La fabbrica illuminata & Erwartung
Gran Teatro La Fenice features a celebration of the beautiful soprano voice in the contemporary musical tradition with two unique works. Luigi Nono’s La fabbrica illuminata and Arnold Schoenberg’s Erwartung, though very different thematically and musically, share in their appreciation and devotion to the most popular female operatic vocal. The two works are rarely performed together due to their diverging plotlines, but hearing them one after the other has a remarkable ‘wow’-effect. Crafted under different circumstances and with different intentions, in the skilled hands of La Fenice’s orchestra and two talented sopranos, they rarely sounded deeper or more convincing.
Contemporary Italian composer Luigi Nono created La fabbrica illuminata (or The illuminated factory in English) in 1964, during an especially creative period in his life. On the search for new means of expression and social critique, he came up with the idea to juxtapose the live soprano voice with a cassette tape of pre-recorded sounds: a buzzing factory, a chorus of tired workers, a sting of revolutionary fire. The machine-driven accompaniment provides a strong thematic counterpoint to the soprano’s emotion-laden live vocal melodies. Because Nono relied on the recording technology of the time, he was able to build in exciting spatial panning and other special effects that lend La fabbrica illuminata a vintage techie feel. The piece’s overarching themes centre on exploitation of the working class and the dull and dangerous hours spent at the factory of the dead.
After the sharp political critique, Arnold Schoenberg’s monodrama Erwartung (or Expectation in English) brings in a different kind of atmosphere. While it is still held together by remarkable soprano melodies, its essence is purely emotional. The composer himself announced his goal was to explore each aspect of a single second of maximum spiritual excitement.
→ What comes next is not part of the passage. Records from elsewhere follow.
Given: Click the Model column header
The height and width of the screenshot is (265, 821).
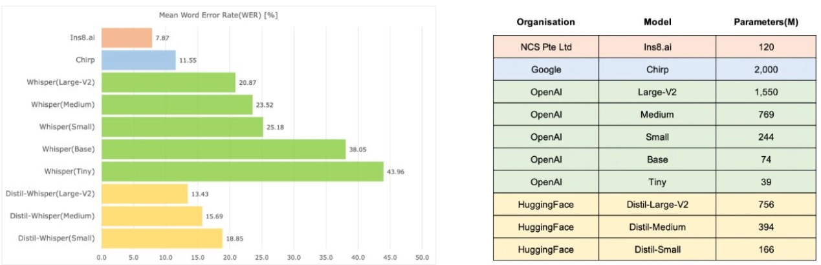Looking at the screenshot, I should (657, 22).
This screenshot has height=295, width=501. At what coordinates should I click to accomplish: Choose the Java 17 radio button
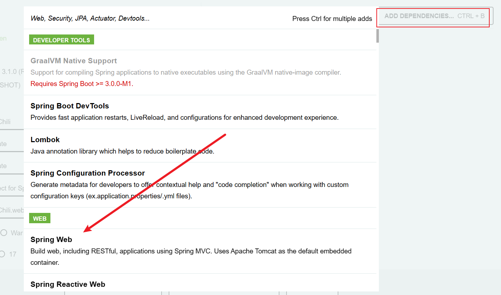(x=2, y=254)
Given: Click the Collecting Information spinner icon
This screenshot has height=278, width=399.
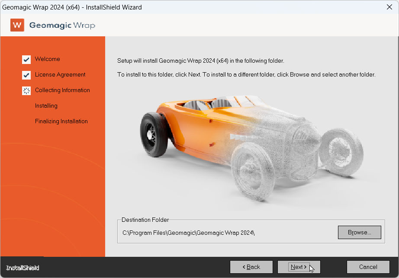Looking at the screenshot, I should 26,90.
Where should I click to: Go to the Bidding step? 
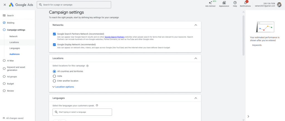pyautogui.click(x=11, y=23)
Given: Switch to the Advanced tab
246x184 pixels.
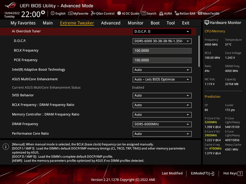Looking at the screenshot, I should click(111, 23).
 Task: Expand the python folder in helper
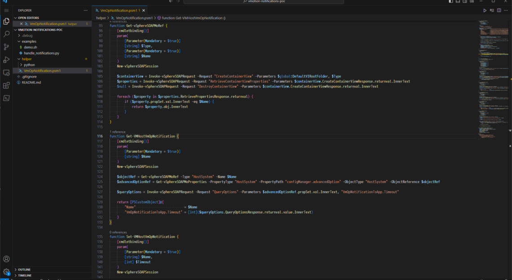29,65
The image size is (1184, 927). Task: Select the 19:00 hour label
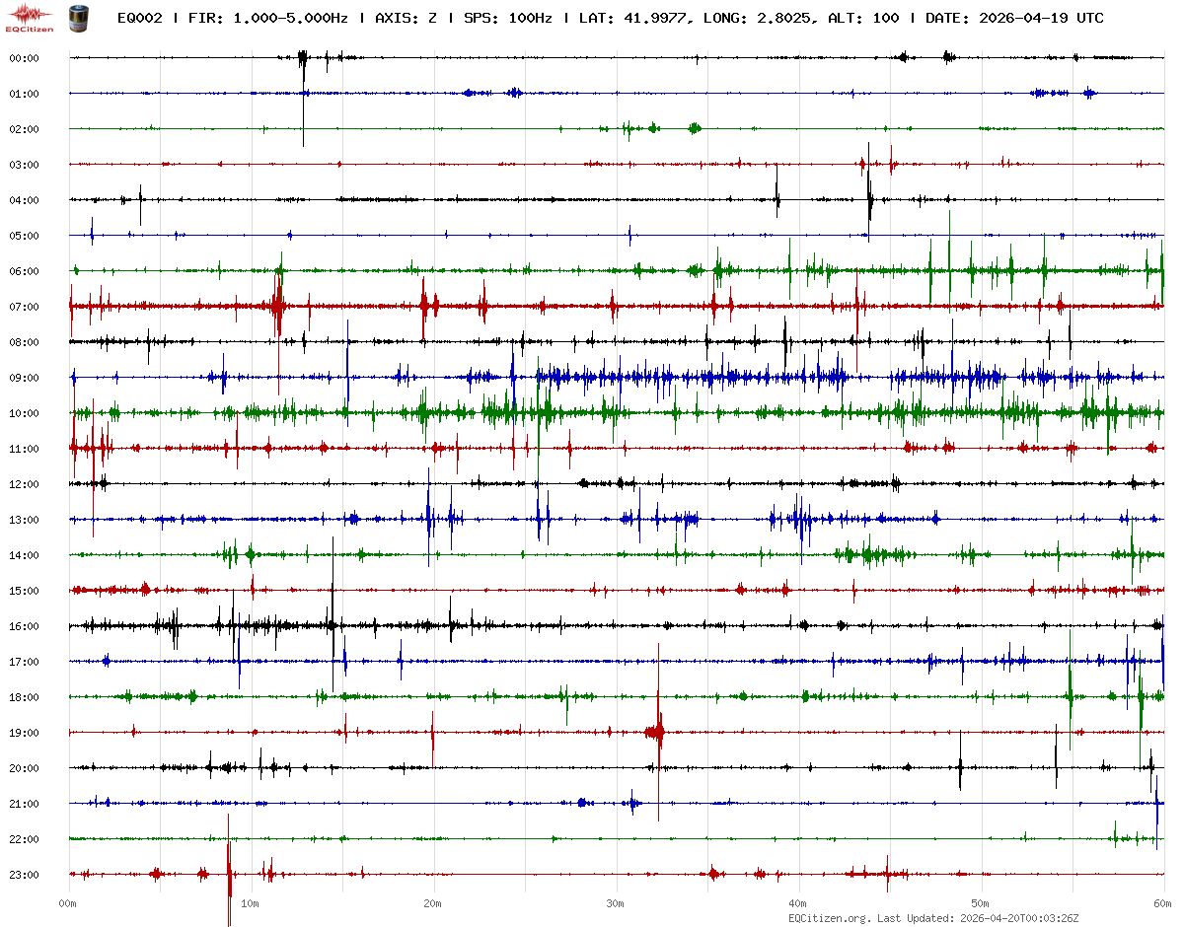click(x=24, y=733)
When he put the flurry of emotions under his musical magnifying glass, the results were about 30 minutes of musical creation. The premiere took place at the New German Theatre in Prague on 6 June 1924. Characterised variously as atonal and athematic, Erwartung is stunning in its richness: no single theme repeats and no clear home key prevails. Instead, Schoenberg bravely dives into the essence of emotion and lays it bare.
Gran Teatro La Fenice celebrates the power of the contemporary soprano voice with two masterpieces this season.